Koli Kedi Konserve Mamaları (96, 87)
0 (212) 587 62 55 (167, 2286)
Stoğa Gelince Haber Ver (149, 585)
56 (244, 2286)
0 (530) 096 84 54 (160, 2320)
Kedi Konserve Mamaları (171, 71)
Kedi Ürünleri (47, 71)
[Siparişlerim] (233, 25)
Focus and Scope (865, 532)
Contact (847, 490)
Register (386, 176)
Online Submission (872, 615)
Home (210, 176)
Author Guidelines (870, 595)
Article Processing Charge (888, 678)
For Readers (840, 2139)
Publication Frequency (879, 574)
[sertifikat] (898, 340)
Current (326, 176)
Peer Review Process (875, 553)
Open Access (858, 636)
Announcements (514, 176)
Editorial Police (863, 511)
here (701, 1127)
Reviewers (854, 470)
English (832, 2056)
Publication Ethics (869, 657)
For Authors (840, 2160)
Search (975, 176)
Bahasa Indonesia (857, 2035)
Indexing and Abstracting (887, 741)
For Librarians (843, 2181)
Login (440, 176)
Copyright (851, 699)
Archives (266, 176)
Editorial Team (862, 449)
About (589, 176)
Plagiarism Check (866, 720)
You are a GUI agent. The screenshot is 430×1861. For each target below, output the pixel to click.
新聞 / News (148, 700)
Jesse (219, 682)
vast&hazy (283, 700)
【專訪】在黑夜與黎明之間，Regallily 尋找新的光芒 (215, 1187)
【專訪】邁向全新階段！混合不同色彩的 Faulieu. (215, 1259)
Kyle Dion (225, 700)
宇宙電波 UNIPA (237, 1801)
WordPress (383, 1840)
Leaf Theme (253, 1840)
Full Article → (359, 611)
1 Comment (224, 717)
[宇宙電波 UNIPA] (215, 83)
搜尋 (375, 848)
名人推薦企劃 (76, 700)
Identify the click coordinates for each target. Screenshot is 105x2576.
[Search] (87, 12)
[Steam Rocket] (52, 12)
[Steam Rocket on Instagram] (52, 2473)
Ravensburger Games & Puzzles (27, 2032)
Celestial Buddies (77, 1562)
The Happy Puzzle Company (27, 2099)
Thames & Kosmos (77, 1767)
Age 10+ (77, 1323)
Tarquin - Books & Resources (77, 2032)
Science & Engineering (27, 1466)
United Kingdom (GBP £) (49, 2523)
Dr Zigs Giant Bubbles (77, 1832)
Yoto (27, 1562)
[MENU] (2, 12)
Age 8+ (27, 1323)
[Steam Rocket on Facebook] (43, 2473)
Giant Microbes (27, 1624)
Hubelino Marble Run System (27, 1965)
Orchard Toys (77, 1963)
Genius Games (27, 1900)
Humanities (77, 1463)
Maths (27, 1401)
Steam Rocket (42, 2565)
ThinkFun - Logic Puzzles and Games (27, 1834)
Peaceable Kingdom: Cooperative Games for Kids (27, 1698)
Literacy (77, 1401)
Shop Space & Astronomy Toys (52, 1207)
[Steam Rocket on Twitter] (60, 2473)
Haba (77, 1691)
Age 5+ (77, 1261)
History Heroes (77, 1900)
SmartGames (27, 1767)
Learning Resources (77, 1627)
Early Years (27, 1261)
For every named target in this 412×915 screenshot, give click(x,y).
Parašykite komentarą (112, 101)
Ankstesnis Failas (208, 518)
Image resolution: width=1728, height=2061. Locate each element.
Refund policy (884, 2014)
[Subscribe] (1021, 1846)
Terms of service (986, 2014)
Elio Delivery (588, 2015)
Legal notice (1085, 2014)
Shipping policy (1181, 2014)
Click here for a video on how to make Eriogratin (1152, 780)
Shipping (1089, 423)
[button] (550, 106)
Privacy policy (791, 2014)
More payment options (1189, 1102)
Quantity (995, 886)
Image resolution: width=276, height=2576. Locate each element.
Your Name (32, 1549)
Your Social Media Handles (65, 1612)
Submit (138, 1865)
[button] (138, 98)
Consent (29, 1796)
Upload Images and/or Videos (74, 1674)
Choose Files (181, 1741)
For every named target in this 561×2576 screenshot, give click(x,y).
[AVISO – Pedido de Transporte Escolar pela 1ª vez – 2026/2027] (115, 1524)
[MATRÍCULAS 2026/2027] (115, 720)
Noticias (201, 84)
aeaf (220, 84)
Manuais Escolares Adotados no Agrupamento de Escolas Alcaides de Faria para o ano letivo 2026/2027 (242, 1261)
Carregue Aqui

Problem details >> The answer is a number only: how many lines of the data above include "every"?

Answer section >> 2